Both oral metronidazole and oral vancomycin promote persistent overgrowth of vancomycin-resistant enterococci during treatment of Clostridium difficile-associated disease

Department of Infectious Diseases, University Hospitals of Cleveland, Case Western Reserve University School of Medicine, 10000 Euclid Avenue, Cleveland, Ohio; Department of Epidemiology and Biostatistics, Case Western Reserve University School of Medicine, 10900 Euclid Avenue, Cleveland, Ohio; Research Service, Louis Stokes Cleveland Veterans Affairs Medical Center, 10701 East Blvd., Cleveland, Ohio

^* To whom correspondence should be addressed. Email: curtisd123{at}yahoo.com.

	Abstract

For treatment of mild to moderate Clostridium difficile-associated disease (CDAD), oral metronidazole has been recommended as the preferred agent, in part due to concern that vancomycin may be more likely to promote colonization by vancomycin-resistant enterococci (VRE).
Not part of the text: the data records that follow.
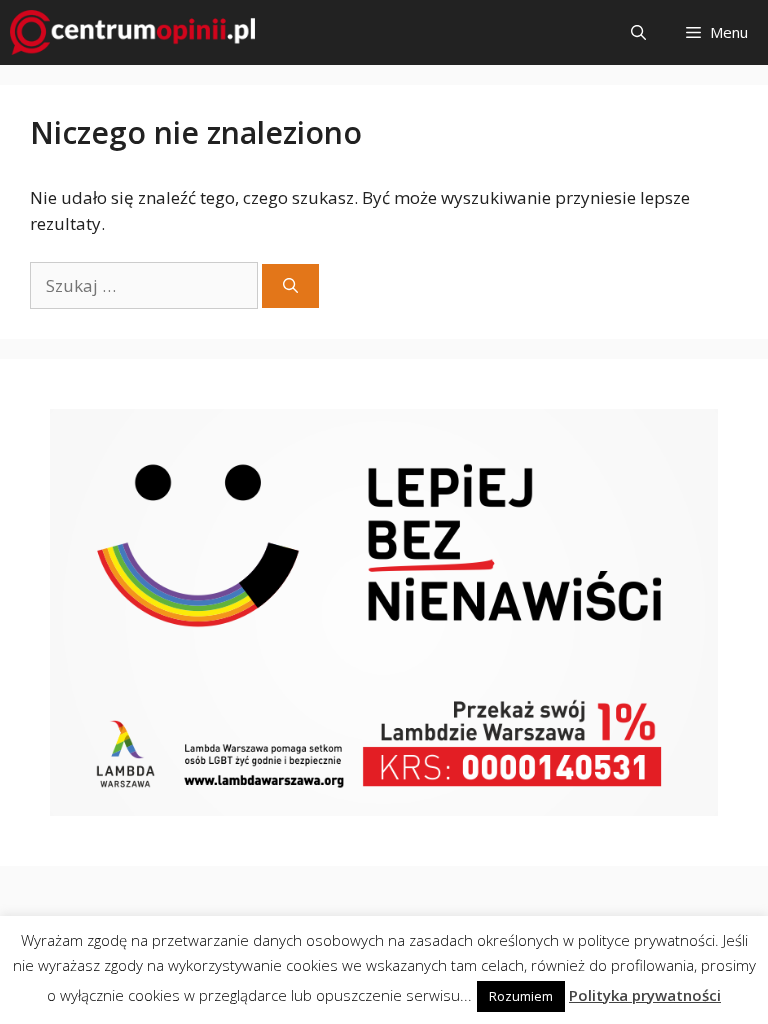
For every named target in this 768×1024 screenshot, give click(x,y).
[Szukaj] (290, 286)
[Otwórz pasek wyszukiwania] (638, 32)
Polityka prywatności (645, 995)
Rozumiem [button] (521, 996)
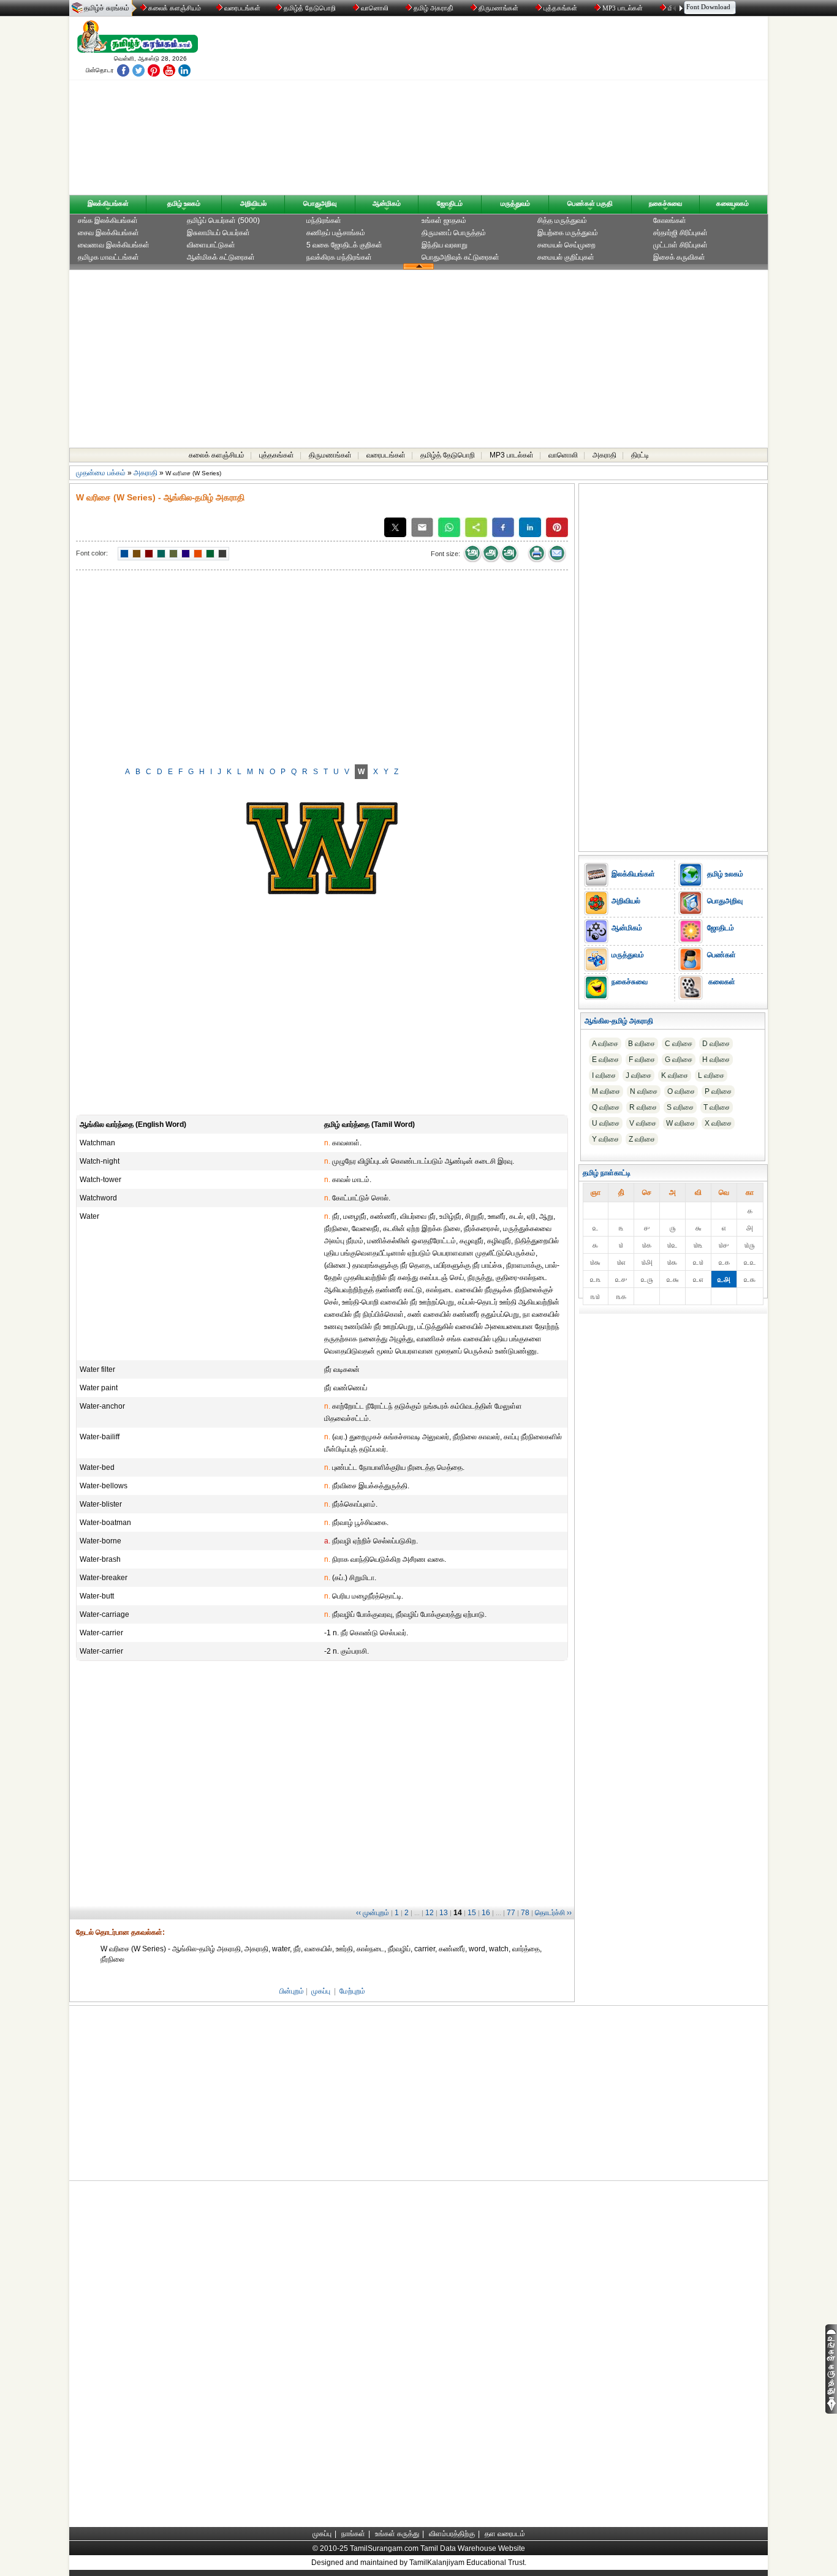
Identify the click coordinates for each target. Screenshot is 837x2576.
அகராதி (604, 455)
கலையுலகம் (732, 203)
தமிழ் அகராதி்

We performed a prospective observational study to examine the effects of oral metronidazole or vancomycin treatment of CDAD on acquisition and concentration of VRE stool colonization. Before, during, and after 90 courses of CDAD therapy, stool samples were cultured for VRE and the concentration was quantified. Eighty-seven subjects (97%) had received antibiotics within the past month. For 56 treatment courses in which pre-existing VRE colonization was present, metronidazole (n = 37 courses) and vancomycin (n = 19 courses) each promoted persistent VRE overgrowth during therapy, and the concentration decreased significantly in both groups by 2 weeks after completion of treatment (P <0.049). For 34 treatment courses in which baseline cultures were negative for VRE, new detection of VRE stool colonization occurred during 3 (14%) of the 22 courses of metronidazole and 1 (8%) of the 12 courses of vancomycin (P = 1.0). These results demonstrate that both oral metronidazole and oral vancomycin promote overgrowth of VRE during treatment of CDAD. New CDAD treatments are needed that are less likely to disrupt the intestinal microflora and promote overgrowth of healthcare-associated pathogens.